The Kings Mountain Monument
Kings Mountain Monument

On October 7,1780, an important Revolutionary War battle was fought at Kings Mountain. The Carolinas at that time were pretty evenly split between Patriots and Loyalists. Fully half the battles fought during the Revolutionary War in the Carolinas were Americans fighting Americans. The Battle of Kings Mountain was no different, except the Loyalists lost and surrendered to a smaller Patriot force that materialized almost out of nowhere. Much of that Patriot force was composed of "Overmountain Men," pioneers who'd made the move west of the Appalachian Mountains before the war began. By 1780 they'd halted the British advances west of the Appalachians, they'd forced the Cherokees to retreat from their settlements and they were rallying to help finish off the British in the 13 seaboard colonies. They were crucial to the fight at Kings Mountain and their journey there is marked by the Overmountain Victory National Historic Trail.

After the one-hour battle was finished, the 900-man Patriot contingent took nearly 700 Loyalist troops prisoner and destroyed the left wing of the British Army in the South. The British commander, Major Patrick Ferguson, was killed trying to break through Patriot lines and it was his death that spurred the Loyalists to surrender. Ferguson had been marching his troops through the border area of South and North Carolina, slowly growing his army as more and more Loyalist troops arrived. On October 6, 1780, Ferguson camped his men on the ridge atop Kings Mountain and sent a letter to Cornwallis in Charlotte asking for more men and supplies so he could finally crush all Patriot opposition in the area. The next afternoon Patriot troops surrounded and surprised them and the 65-minute battle was on.

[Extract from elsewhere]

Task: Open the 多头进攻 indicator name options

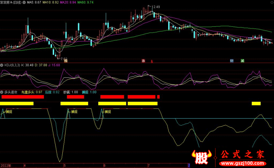Action: 11,92
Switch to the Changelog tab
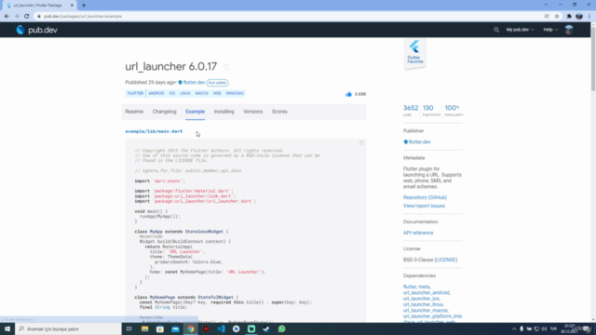596x335 pixels. tap(165, 112)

The fighting alternated between Patriot forces scrambling up the mountain under cover of rock and tree, then Loyalist forces charging down the mountain with their bayonets leading the way. Then they'd retreat and the cycle would begin again. There were three charges down the slope before the Patriots succeeded in taking out most of the Loyalist commanders. When Ferguson fell, his troops began to surrender. However, once the battle began there were no Patriot commanders and some Patriot units decided to revenge themselves on the Loyalist troops in the same way British Lieutenant Colonel Banastre Tarleton had previously refused to accept the surrender of Continental troops, ordering his men to keep shooting instead. Shortly, though, order was restored and the battle was over. The Patriots had suffered 29 dead and 58 wounded, the Loyalists 290 dead, 163 wounded and 668 taken prisoner. Almost immediately the prisoners were rounded up, disarmed and the march north begun as the Patriot militias didn't want to be around should Cornwallis arrive with his troops.

The battle marked the turning point in the Campaign in the South. Lord Cornwallis was forced to retreat from Charlotte back to Charleston, South Carolina and General Nathaniel Greene got the chance to reorganize the Continental Army in the South. From that point on the war led almost straight to Cornwallis surrender at Yorktown and the end of the fighting.

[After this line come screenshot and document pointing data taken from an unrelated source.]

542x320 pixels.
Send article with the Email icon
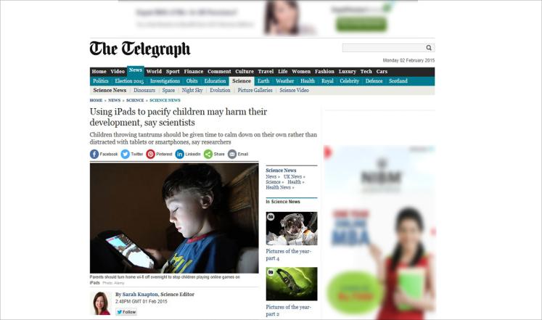[x=232, y=154]
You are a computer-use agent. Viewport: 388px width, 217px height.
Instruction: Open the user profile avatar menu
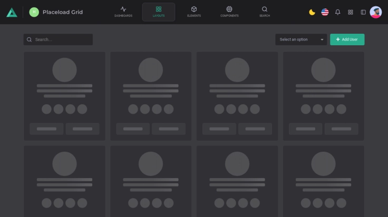point(376,12)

The 3,945-acre Kings Mountain National Military Park was established by an act of Congress on March 3, 1931, to commemorate the Battle of Kings Mountain. Today's park offers a 1.5-mile paved trail from the visitor center along the Patriot lines and rises to the crest where the Loyalists were encamped. The trail passes several monuments along the way but was steep in some areas. As part of the Centennial Initiative of the National Park Service, the trail is supposed to be rehabilitated to remove the steepest sections and make the entire route fully accessible.

Kings Mountain National Military Park is primarily a day-use only park with a single campsite available at the end of a 3-mile hike. The park is open for all other activities, including hiking, from 9 am to 5 pm daily, except closed on Martin Luther King Jr. Day, Presidents Day, Columbus Day, Thanksgiving Day, Christmas Day and New Year's Day. There are no fees involved and while use of the campsite requires a free permit, use is first come, first served. Most campers spend their camp time at the adjacent Kings Mountain State Park where there are 116 campsites available.